Pash looked to the Angel and said pleadingly, “Aim, for fuck’s sake, what if she turns around and snaps your neck—”
“Nona, please go into the kitchen now,” said the Angel. “For your safety, not to get you out of the way.”
“I don’t want to leave Camilla,” said Nona
A window broke somewhere on the floor below. Camilla was already drawing Nona behind the desk. They all crouched down in the dark behind the desk with its nice particle-board smell. It was so quiet that for a moment Nona thought Cam had been wrong, that there couldn’t be ten or eleven people coming for them, that the whole building was far too quiet. Noodle started to softly scratch behind the staffroom kitchen door and then Aim said, “Noodle. Danger,” and he stopped, and he clacked away from the door.

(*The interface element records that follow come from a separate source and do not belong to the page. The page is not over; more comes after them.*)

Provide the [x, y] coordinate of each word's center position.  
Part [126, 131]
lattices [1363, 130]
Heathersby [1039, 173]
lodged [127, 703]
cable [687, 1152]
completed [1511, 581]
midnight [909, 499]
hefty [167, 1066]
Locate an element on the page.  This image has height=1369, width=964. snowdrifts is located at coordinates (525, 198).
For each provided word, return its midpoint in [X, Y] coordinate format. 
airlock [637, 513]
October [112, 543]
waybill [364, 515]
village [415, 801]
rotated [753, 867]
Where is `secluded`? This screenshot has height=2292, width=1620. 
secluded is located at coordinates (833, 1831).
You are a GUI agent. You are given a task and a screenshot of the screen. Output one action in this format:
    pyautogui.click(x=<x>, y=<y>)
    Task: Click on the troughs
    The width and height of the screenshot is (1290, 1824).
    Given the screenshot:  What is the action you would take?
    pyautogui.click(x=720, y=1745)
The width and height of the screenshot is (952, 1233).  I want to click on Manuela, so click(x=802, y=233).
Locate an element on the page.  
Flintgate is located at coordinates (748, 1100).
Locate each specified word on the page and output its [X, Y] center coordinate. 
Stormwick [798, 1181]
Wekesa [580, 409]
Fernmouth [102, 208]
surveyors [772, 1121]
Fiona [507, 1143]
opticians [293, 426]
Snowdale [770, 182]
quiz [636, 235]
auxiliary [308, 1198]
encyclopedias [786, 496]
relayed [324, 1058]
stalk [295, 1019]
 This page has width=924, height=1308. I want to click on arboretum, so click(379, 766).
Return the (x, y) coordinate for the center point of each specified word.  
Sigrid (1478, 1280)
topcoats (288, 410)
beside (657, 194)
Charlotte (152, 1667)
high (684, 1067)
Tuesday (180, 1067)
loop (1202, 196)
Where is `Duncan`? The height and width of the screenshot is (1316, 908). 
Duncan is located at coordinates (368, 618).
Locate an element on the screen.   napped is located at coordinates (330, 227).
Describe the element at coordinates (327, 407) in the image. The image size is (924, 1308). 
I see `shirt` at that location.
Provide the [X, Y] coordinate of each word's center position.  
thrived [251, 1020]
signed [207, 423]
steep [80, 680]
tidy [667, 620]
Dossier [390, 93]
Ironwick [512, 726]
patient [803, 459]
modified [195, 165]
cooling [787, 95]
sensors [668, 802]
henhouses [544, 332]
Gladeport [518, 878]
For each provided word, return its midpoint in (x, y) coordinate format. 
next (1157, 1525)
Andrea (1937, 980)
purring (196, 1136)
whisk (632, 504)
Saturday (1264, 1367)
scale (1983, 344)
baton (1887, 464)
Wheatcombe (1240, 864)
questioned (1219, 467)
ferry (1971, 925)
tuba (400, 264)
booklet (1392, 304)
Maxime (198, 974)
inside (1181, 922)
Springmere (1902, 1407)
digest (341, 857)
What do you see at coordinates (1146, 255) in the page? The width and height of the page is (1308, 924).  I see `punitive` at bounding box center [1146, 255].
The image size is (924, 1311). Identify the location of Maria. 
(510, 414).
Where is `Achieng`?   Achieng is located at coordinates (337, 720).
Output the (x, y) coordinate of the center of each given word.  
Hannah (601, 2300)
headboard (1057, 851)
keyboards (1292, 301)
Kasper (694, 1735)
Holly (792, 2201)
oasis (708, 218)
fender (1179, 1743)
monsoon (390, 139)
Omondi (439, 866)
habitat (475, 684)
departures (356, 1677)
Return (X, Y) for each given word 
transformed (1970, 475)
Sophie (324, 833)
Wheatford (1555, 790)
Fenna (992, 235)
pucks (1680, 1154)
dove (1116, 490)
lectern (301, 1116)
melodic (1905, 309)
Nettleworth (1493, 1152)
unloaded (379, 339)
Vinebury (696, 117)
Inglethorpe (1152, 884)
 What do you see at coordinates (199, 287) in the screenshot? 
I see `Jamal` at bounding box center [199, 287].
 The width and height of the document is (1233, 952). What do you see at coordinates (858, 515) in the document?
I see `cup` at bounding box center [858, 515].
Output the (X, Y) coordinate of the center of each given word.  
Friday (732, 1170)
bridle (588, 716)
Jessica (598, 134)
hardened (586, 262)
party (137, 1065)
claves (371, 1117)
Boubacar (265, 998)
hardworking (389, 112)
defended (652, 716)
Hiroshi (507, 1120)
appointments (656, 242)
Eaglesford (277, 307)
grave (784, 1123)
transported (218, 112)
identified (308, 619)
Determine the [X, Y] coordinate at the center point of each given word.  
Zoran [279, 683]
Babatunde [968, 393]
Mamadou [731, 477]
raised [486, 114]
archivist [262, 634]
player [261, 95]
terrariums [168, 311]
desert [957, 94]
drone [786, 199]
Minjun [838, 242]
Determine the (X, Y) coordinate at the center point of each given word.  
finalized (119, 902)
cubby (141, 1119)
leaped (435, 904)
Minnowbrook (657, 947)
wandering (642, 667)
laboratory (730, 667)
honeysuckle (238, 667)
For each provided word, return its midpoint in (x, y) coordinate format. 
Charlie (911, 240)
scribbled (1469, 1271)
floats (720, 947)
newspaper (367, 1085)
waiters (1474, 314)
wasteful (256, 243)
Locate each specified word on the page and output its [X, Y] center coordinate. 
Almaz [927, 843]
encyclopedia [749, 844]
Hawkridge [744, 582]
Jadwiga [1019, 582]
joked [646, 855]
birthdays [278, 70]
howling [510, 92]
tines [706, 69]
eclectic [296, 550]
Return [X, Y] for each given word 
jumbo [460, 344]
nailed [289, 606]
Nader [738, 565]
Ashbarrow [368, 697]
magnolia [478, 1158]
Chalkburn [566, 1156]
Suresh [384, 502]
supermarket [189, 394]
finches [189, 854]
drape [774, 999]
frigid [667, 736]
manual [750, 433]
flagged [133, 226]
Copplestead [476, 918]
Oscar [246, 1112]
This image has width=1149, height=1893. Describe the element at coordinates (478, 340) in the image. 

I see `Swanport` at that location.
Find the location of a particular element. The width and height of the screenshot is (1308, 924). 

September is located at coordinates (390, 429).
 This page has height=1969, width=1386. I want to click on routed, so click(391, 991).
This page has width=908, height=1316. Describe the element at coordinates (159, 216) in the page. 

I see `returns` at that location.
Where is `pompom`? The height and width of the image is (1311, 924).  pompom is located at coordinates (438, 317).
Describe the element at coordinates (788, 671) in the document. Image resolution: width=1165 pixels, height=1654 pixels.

Camilla was saying, “Quickly. Isn’t there somewhere else she could go? She could take the dog.”
Looking at the staffroom kitchen door made Nona look at the other door, the one to the other corridor down the hall, and she remembered all at once and said, “Hot Sauce! Where’s Hot Sauce?”
The Angel said, “Pash locked her in the generator room. They’d have to get through here to get to her.”
“I want Hot Sauce,” said Nona.
Pash had her head crooked out from the side of the desk, watching the shut door. She said tersely, “I don’t want the lich running around.”
Camilla said calmly, “Make up your mind,” and the Angel said feebly, “Nona, Hot Sauce wasn’t … she saw, you see … she was in the room, when…”
There was a distant crash—a glittery, soft sound like glass caving in.
“That’s the door,” said Camilla.
Pash suddenly said, “Oh my God, I’ve changed my mind, okay? The lich goes through the door. No distractions. Get out of here.”